# Lab blocks and homemade diet



## Teenybits (Jun 3, 2016)

Lab blocks
Mazuri - http://www.mazuri.com/mazurirodentpellets-1-1.aspx 
Lab diet- http://www.labdiet.com/cs/groups/lolweb ... 028436.pdf

Only these are available lab blocks. Are any of these good? They will be expensive too.

I understand Native Earth 2018 is good but unavailable. There are commercial foods for hamsters but I gather they are too high in fats.

So seems like homemade diet is good.

1 part brown multigrain rice (brown/white/black rice, buckwheat, etc)
2 parts Rolled oats 
1/2 part millet
1/2 part pearled barley
1/8 part or less unshelled sunflower seeds

2x a week (maybe?)
quail eggs
mealworms 
some dog dry knibble (probably taste of the wild)
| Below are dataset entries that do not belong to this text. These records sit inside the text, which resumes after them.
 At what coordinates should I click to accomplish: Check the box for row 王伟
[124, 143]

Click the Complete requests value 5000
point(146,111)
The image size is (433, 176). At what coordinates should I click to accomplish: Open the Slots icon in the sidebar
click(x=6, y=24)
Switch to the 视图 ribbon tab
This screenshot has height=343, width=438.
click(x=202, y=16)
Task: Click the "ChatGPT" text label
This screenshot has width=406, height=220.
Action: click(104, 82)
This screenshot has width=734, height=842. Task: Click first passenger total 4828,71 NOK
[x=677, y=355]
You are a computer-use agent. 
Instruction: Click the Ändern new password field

Does it look sufficient already or I need to add more?
I can't think of more grains, i will add more if i do find along the way..


----------



## Teenybits (Jun 3, 2016)

How is homemix food "served" if you have been giving it? Would it be placed in a ceramic dish like for hamster? I have seen cages w wire mesh for lab blocks but with homemade mixes, it would probably fall through the gaps in wire mesh.


----------



## Laigaie (Mar 7, 2011)

If serving a mix feed, you'll want to sprinkle it on the bedding and add more whenever it runs out. If you add more before it runs out, they'll only ever eat their favorite parts and not get a balanced diet. If you put it in a bowl, be careful to make sure that the full-looking bowl isn't just full of seed hulls!


----------



## Teenybits (Jun 3, 2016)

Thanks Laigaie,

I read and forgotten.. The important of mice food is first grains then seeds and ?. I read in this forum but slip my mind now.


----------



## Laigaie (Mar 7, 2011)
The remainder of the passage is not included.